Up to and including the line with "Image resolution: width=1290", return every line from the start of the entries below exactly.

*** Opening Data shown ***

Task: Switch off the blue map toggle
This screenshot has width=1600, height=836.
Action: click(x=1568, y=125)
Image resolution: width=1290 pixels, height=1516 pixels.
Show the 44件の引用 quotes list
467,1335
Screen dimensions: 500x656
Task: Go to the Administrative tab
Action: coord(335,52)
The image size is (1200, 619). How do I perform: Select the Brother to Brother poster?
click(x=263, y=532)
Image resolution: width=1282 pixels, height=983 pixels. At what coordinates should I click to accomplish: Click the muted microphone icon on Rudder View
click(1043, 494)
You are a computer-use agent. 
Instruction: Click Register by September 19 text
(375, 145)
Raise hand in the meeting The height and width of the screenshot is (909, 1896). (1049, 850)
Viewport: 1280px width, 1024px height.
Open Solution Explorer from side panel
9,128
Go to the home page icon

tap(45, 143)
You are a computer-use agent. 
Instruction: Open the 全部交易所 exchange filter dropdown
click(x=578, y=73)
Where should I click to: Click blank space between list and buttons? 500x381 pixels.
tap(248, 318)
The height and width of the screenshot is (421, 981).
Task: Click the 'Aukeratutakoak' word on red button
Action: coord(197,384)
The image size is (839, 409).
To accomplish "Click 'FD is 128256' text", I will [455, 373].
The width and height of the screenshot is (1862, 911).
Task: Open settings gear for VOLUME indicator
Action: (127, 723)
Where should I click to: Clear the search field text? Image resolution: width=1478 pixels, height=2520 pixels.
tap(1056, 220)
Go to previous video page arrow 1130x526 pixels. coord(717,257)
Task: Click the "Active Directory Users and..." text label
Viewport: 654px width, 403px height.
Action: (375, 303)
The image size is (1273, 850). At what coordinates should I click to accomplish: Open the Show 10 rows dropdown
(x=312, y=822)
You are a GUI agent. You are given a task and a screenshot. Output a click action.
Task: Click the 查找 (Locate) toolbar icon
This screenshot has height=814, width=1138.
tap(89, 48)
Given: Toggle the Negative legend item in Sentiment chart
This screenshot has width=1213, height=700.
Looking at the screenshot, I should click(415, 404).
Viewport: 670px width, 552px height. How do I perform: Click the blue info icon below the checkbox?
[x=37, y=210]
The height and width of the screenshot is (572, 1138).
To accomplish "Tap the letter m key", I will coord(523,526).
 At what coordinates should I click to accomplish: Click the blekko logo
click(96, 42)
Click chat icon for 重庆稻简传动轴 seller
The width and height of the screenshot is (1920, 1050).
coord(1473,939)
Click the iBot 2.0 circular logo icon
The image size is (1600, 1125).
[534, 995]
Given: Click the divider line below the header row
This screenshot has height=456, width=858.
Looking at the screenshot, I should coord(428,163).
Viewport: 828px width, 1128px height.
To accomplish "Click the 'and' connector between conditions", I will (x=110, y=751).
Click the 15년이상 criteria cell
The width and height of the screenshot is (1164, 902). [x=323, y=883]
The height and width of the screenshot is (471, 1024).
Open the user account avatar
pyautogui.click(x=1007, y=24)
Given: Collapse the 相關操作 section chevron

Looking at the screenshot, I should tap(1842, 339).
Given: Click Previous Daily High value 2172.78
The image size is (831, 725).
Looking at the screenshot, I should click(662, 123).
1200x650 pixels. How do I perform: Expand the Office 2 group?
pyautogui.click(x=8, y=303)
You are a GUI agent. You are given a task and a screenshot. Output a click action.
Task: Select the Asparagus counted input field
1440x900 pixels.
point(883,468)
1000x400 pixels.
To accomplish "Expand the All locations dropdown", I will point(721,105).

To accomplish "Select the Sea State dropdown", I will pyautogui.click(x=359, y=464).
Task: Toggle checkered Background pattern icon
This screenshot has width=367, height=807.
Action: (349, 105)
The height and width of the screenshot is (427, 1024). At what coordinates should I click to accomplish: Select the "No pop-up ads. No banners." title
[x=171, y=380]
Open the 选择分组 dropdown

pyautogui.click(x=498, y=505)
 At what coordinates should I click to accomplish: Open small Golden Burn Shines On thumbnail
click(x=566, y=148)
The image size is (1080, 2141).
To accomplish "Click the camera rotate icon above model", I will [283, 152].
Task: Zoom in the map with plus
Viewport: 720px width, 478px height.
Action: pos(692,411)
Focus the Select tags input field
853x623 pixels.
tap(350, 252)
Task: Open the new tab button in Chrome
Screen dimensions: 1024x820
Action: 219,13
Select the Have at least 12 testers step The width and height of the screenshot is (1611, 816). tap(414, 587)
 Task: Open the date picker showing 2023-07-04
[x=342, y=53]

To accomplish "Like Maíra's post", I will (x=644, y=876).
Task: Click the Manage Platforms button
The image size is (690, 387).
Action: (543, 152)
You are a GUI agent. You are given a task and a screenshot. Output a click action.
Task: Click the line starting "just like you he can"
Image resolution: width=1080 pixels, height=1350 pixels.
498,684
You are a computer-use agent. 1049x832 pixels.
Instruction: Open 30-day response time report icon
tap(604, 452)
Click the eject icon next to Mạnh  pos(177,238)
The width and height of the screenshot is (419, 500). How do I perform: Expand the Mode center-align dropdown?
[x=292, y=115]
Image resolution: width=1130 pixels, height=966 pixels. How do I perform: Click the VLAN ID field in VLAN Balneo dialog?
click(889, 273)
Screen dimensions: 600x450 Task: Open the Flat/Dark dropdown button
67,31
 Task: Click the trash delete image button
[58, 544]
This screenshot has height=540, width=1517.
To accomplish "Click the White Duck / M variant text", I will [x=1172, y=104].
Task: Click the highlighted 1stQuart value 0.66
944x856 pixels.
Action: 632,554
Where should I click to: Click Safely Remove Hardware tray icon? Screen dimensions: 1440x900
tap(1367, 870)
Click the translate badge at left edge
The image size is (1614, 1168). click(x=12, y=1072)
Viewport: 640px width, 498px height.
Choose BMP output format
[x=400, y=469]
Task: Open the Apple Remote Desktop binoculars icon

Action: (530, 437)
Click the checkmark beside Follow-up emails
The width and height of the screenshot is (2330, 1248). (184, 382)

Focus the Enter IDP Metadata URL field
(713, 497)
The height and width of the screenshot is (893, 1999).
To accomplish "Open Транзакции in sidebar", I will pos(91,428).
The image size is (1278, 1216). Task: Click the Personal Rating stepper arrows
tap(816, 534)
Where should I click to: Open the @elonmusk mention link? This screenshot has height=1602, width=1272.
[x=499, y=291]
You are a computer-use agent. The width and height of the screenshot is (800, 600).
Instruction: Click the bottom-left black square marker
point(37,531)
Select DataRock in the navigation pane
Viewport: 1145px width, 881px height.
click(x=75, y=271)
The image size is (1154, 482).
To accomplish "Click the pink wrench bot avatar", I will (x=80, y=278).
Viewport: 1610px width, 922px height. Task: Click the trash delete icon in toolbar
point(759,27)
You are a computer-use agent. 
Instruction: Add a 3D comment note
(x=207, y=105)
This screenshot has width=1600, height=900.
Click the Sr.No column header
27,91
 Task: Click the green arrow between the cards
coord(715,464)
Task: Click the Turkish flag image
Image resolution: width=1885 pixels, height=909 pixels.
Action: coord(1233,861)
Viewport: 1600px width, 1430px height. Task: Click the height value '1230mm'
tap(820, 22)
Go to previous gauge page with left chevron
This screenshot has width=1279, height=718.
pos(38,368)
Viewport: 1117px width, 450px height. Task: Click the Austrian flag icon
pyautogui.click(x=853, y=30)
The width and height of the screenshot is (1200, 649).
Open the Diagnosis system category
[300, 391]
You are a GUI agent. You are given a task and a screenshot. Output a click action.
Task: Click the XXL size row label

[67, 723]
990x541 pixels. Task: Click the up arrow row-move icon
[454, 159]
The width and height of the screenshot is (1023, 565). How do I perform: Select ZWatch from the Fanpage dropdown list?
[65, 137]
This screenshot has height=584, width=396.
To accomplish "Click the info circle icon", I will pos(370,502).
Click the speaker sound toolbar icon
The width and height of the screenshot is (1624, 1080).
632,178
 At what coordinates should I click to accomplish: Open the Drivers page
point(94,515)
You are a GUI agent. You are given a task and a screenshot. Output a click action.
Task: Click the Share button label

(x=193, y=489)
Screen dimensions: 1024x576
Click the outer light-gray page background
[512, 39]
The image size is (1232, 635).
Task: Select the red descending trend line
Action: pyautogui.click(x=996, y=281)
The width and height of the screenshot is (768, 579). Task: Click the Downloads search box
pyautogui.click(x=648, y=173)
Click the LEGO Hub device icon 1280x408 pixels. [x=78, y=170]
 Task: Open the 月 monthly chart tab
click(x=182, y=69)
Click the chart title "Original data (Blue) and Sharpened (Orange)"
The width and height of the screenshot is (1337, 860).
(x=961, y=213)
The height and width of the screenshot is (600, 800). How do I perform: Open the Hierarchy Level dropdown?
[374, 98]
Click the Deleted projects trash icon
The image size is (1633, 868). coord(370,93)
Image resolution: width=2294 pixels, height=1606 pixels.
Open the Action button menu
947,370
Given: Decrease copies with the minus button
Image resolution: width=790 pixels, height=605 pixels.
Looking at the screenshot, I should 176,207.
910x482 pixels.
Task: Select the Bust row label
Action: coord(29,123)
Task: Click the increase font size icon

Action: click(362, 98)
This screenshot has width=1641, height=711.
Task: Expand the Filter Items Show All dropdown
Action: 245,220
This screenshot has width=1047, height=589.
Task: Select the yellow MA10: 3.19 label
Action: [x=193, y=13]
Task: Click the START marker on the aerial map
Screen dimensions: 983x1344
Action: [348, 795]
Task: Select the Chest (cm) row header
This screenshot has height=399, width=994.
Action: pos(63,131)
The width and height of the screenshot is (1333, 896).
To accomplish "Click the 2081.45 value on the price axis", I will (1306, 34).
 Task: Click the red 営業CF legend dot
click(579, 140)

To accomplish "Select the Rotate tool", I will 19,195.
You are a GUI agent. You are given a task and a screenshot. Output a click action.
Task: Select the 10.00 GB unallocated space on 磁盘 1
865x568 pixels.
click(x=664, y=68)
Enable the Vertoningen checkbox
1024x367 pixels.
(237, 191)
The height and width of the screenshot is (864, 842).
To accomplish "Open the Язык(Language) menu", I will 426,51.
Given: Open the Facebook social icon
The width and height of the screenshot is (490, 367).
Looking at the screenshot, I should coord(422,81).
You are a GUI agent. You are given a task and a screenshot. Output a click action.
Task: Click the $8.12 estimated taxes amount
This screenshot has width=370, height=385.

*** Closing Data shown ***

Answer space:
Task: Switch off the blue map toggle
This screenshot has width=1600, height=836.
Action: click(x=1568, y=125)
Image resolution: width=1290 pixels, height=1516 pixels.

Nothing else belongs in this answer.